Data records:
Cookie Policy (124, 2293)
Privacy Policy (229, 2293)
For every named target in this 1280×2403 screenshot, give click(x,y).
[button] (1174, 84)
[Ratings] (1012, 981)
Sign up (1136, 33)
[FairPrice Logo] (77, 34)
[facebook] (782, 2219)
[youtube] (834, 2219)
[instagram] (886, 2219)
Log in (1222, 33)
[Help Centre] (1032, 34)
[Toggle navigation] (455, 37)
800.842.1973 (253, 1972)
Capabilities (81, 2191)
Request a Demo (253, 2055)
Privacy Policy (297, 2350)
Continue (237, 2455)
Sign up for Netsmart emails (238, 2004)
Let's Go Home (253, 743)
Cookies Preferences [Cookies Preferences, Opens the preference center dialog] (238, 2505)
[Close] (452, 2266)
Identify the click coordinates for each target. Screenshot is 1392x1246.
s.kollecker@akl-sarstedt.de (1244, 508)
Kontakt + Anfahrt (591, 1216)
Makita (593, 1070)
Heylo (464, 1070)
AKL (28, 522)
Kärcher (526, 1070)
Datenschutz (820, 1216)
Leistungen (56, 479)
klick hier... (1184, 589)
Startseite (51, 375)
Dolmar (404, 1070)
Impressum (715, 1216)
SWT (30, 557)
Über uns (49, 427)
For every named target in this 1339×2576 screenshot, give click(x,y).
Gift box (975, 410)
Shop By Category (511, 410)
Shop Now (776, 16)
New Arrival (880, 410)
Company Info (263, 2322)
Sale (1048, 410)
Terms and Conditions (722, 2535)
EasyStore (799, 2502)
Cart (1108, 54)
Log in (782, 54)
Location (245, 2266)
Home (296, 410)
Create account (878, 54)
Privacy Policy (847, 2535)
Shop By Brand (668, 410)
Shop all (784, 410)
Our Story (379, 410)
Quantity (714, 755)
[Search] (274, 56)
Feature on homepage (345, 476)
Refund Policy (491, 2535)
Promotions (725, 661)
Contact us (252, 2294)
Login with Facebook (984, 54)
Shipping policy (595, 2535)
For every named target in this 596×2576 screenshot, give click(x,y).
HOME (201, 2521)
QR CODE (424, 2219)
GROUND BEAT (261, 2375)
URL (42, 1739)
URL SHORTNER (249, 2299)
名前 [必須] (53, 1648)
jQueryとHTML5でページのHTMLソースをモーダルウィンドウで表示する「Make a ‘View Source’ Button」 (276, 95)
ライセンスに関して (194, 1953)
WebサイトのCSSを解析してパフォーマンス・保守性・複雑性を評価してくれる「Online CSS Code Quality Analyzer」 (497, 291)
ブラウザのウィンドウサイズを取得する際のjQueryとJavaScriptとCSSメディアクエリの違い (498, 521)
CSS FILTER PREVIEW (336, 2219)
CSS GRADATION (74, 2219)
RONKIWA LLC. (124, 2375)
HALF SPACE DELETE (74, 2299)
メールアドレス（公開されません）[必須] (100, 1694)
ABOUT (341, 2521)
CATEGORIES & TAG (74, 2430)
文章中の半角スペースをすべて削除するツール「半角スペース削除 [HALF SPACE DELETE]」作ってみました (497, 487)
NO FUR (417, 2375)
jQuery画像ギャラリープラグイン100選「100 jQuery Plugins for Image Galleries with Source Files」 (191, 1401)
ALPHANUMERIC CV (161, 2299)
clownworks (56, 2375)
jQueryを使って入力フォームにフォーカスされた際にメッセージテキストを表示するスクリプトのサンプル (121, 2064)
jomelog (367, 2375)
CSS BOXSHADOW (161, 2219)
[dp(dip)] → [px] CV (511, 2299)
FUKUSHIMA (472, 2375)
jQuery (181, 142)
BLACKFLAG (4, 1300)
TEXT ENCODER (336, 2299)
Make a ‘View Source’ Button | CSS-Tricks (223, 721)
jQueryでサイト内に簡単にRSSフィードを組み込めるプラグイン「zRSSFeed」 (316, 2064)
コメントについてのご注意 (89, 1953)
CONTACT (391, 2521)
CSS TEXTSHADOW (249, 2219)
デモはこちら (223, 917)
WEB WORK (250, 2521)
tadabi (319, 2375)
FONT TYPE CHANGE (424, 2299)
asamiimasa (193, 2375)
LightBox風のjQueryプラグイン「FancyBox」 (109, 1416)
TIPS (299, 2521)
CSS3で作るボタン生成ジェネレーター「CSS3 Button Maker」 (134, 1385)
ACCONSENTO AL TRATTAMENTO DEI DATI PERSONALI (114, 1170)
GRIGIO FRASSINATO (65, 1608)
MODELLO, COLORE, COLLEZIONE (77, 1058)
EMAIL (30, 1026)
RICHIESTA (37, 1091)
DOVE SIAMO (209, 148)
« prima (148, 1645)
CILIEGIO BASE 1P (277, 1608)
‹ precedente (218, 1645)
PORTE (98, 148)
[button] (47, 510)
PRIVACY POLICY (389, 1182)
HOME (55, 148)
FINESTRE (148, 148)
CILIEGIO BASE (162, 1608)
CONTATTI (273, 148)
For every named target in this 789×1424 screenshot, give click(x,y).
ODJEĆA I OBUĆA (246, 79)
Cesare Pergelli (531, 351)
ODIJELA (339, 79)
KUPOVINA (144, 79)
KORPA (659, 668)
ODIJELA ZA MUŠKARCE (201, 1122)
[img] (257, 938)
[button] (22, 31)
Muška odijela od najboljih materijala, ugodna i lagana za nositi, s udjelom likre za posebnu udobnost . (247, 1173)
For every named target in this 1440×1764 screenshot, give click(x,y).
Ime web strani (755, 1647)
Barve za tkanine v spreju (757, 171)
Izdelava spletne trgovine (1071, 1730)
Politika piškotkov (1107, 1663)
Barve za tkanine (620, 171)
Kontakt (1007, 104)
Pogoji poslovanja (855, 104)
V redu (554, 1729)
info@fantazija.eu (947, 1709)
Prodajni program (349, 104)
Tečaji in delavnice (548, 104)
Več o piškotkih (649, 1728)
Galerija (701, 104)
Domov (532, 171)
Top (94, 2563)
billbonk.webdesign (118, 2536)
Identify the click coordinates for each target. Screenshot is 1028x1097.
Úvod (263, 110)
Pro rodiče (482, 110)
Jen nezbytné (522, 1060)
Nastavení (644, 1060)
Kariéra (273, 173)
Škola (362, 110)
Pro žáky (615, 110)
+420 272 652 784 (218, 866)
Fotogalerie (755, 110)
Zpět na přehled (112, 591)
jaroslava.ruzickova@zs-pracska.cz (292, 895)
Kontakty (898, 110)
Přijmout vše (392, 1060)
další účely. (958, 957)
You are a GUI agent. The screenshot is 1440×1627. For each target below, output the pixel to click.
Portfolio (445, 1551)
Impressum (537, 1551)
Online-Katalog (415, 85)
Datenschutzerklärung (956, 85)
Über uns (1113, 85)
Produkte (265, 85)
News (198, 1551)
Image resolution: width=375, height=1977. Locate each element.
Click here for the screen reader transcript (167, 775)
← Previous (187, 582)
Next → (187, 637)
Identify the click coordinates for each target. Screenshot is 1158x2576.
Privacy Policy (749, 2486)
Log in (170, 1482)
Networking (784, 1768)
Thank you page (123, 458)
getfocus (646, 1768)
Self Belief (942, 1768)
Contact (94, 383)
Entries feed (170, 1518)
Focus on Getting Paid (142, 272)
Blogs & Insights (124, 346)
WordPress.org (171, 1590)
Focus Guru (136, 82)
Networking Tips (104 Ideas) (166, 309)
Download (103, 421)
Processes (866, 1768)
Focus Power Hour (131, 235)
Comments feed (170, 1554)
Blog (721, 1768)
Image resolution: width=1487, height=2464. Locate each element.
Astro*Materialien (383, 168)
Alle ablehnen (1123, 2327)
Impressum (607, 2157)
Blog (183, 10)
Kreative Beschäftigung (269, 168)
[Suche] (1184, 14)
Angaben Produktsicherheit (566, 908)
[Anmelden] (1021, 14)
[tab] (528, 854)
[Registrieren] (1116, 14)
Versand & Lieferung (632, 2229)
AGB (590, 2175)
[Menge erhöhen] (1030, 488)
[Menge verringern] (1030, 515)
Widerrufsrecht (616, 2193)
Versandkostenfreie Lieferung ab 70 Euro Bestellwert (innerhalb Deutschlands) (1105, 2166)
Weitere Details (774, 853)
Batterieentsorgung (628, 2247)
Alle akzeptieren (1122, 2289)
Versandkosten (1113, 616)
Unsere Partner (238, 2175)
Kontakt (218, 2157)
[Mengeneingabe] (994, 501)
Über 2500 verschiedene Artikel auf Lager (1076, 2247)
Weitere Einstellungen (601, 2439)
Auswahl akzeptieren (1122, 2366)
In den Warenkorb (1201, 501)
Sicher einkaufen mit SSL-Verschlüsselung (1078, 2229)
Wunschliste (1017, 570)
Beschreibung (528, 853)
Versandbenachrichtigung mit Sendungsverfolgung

Exercise objective:
Copy the rows from the line containing "Privacy Policy (847, 2535)" through the line containing "HOME (201, 2521)" verbatim, both included.

Response below:
Privacy Policy (847, 2535)
Shop By Brand (668, 410)
Shop all (784, 410)
Our Story (379, 410)
Quantity (714, 755)
[Search] (274, 56)
Feature on homepage (345, 476)
Refund Policy (491, 2535)
Promotions (725, 661)
Contact us (252, 2294)
Login with Facebook (984, 54)
Shipping policy (595, 2535)
For every named target in this 596×2576 screenshot, give click(x,y).
HOME (201, 2521)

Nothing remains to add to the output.